He believes he has adopted his grandfather's "can-do" attitude and desire to succeed but has always put his loyal customers first.

"My grandfather was a proper businessman ... I think I am a businessman to a point but I'm a lot more tolerant," he explained.

"My grandfather was quite firm with price margins whereas I tend to give people a bit of a deal and it's paid off.

Mrs Jansen agrees, noting Ron was able to really "see people."

"He was a lot more understanding with customers," she explained.

"My father wanted to serve them but Ron always went that little bit further ... my father was very successful but I think the business got along better with Ron in charge."

"I'll always be grateful to him ... if it wasn't for him, the business would have closed 20 years ago."

It is the focus on personal service that Mr Farrington believes has kept the business afloat through technical changes, economic turmoil and the rise of monster hardware stores like Bunnings.

He admits the smaller family operation has struggled to compete against the mega hardware chains but says the store has been buoyed along by devoted customers - and the resurgence of reality home renovation shows.

"Thank goodness for Backyard Blitz and The Block, even Burke's Backyard," he jokes.

"We regularly have people coming in, saying 'I saw this on TV' ... they like that they can come in and talk to someone, it's that personal service that has always set us apart.

"We give people what they want, not necessarily what they need ... they go into Bunnings and there is so much in there that they buy more and more products ... it's not just about getting a tap washer or some acetone ... it's a total shopping experience.

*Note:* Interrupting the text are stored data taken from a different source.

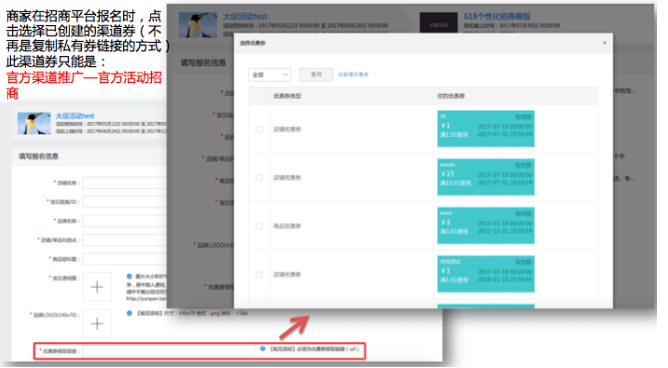Select the ¥1 store coupon radio button
Viewport: 668px width, 368px height.
tap(259, 129)
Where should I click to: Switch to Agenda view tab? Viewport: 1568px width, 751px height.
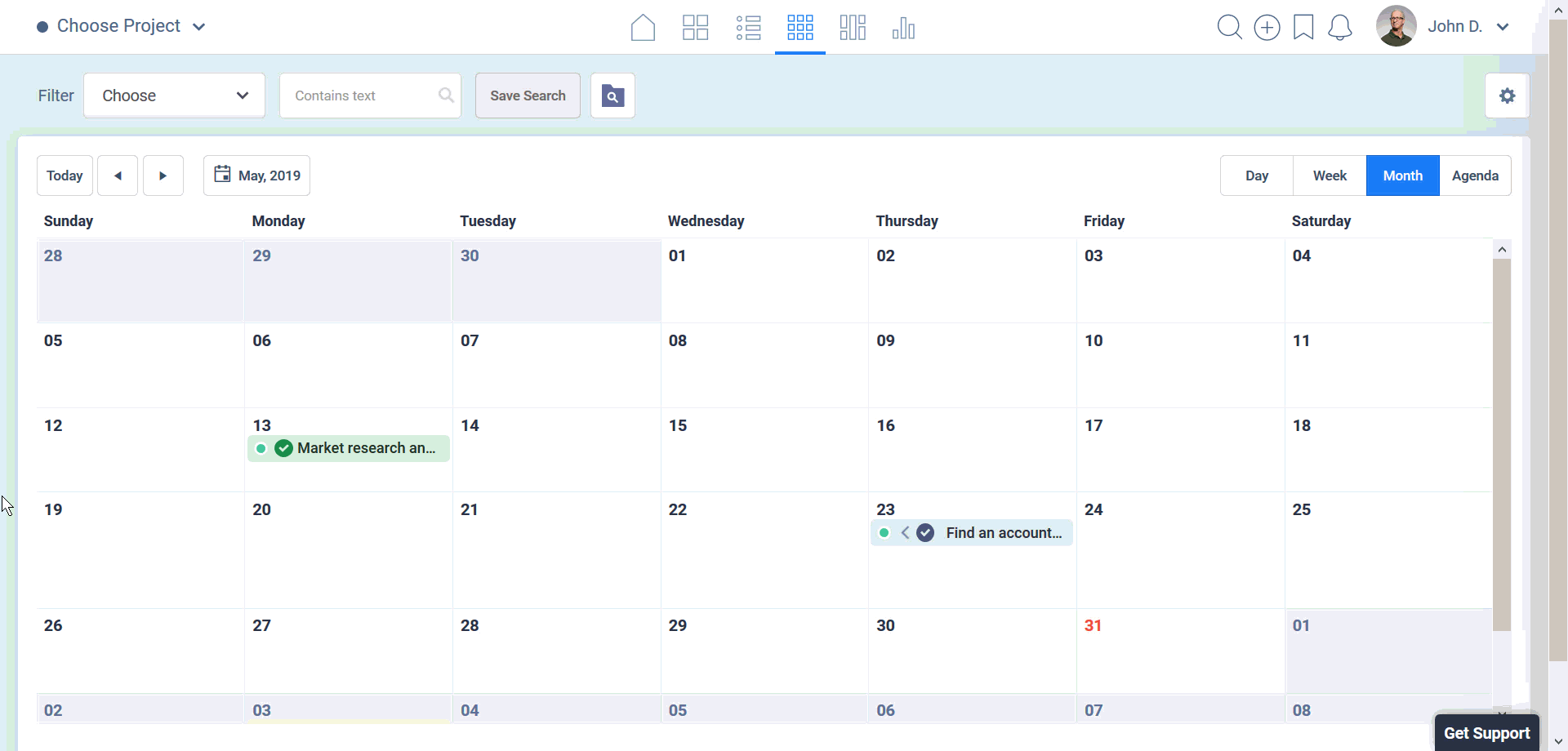point(1475,176)
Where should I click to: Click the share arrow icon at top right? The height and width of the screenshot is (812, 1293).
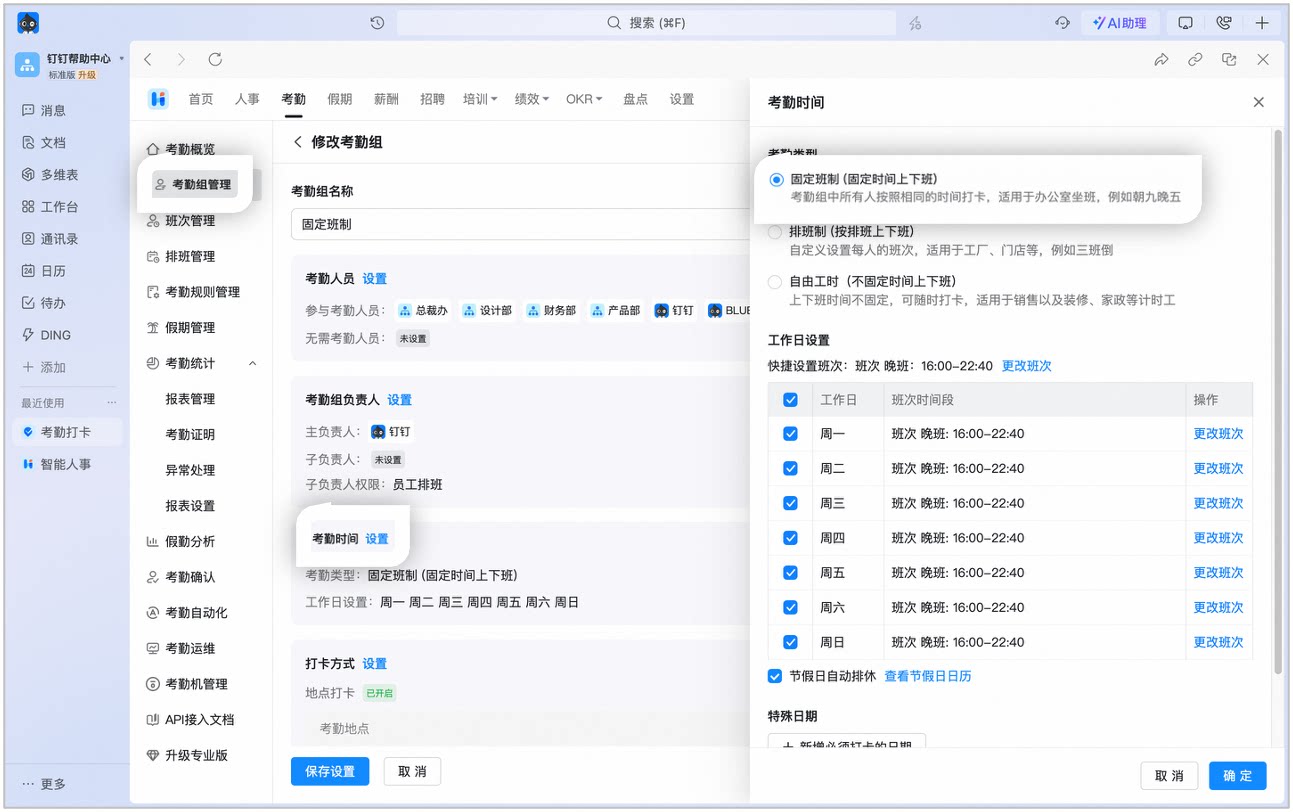(x=1161, y=59)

"We can't do that so we've had to survive on that personal service."

And now, the store's faithful customers are in mourning.

Since the shop announced its closure, Jackson's devotees have subjected Mr Farrington, and Kay, who has worked there for 20 years, with a constant barrage of questions and sentiments, repeatedly telling the pair: "it's just very sad."

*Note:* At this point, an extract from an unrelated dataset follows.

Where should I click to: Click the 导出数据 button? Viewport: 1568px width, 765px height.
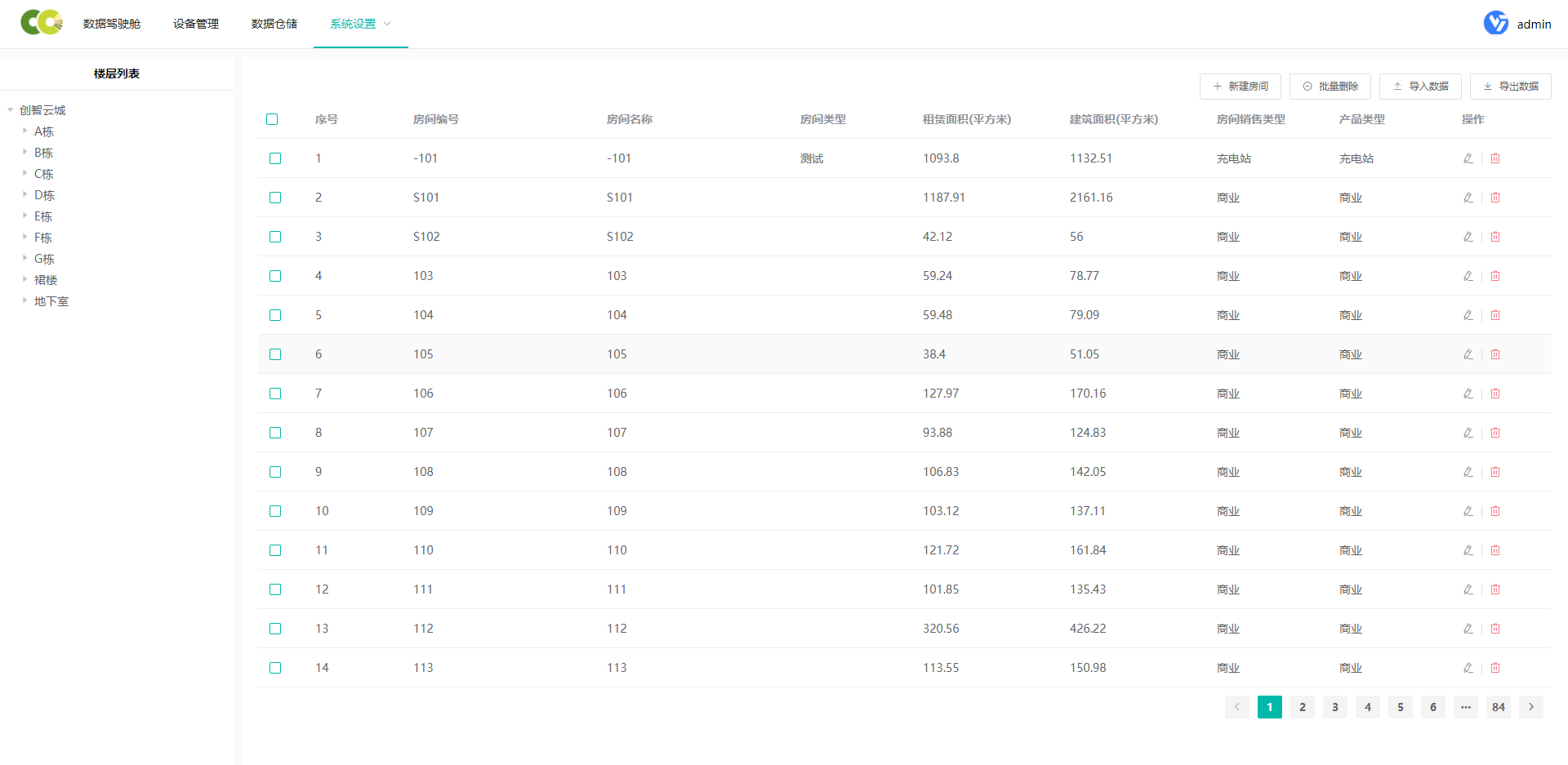point(1510,87)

"It will be sad when we shut ... some people come in here every day, it's part of their routine ... they come in, have a chat and buy something, we know them and they know us," Kay Farrington said.

"We think it's sad too but we also know it's time," Ron Farrington added.

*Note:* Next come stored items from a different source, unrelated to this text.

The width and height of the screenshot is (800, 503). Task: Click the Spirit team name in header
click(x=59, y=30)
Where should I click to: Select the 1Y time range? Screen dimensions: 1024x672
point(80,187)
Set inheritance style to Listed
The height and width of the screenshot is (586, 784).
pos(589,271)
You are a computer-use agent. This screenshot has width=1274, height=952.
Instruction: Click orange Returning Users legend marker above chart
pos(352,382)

"I've been here nearly 40 years, Jackson's has been going for 60 years, I think it's long enough."

His mother agreed, making it clear she wanted her son to enjoy the retirement her father never got to have.

"It's time for him to have a different life now while he's young enough and healthy enough to enjoy it," Mrs Jansen said.

"My father was Ron's age when he got Parkinson's and he lost a lot of his life.

"I don't want that for Ron - he's worked so hard for 40 years, he's 60 now, he deserves to have a break."

But the family is unlikely to down tools completely - given that hardware is in their blood.

"I never feel like I've had enough it, I still don't now," Mr Farrington said.

"I've always enjoyed it because it's so diverse, when you get sick of paint, you can go to plumbing or electric, there's always something.

"It's the working with people too - customers come in, you help them and they say thank you and they really mean it - that's why we do it."

Kay agreed, noting she felt like she'd served her family legacy well.

"Hardware wasn't so much in the blood for me as it was for my brother but I've been really happy here," she said.

"I've learnt a lot - I'm certainly a lot more practical now than I was ... I was sort of known as the absent-minded professor in the family but I'm definitely more practical now."

The site has been sold to an undisclosed buyer who is yet to announce his intentions for the store.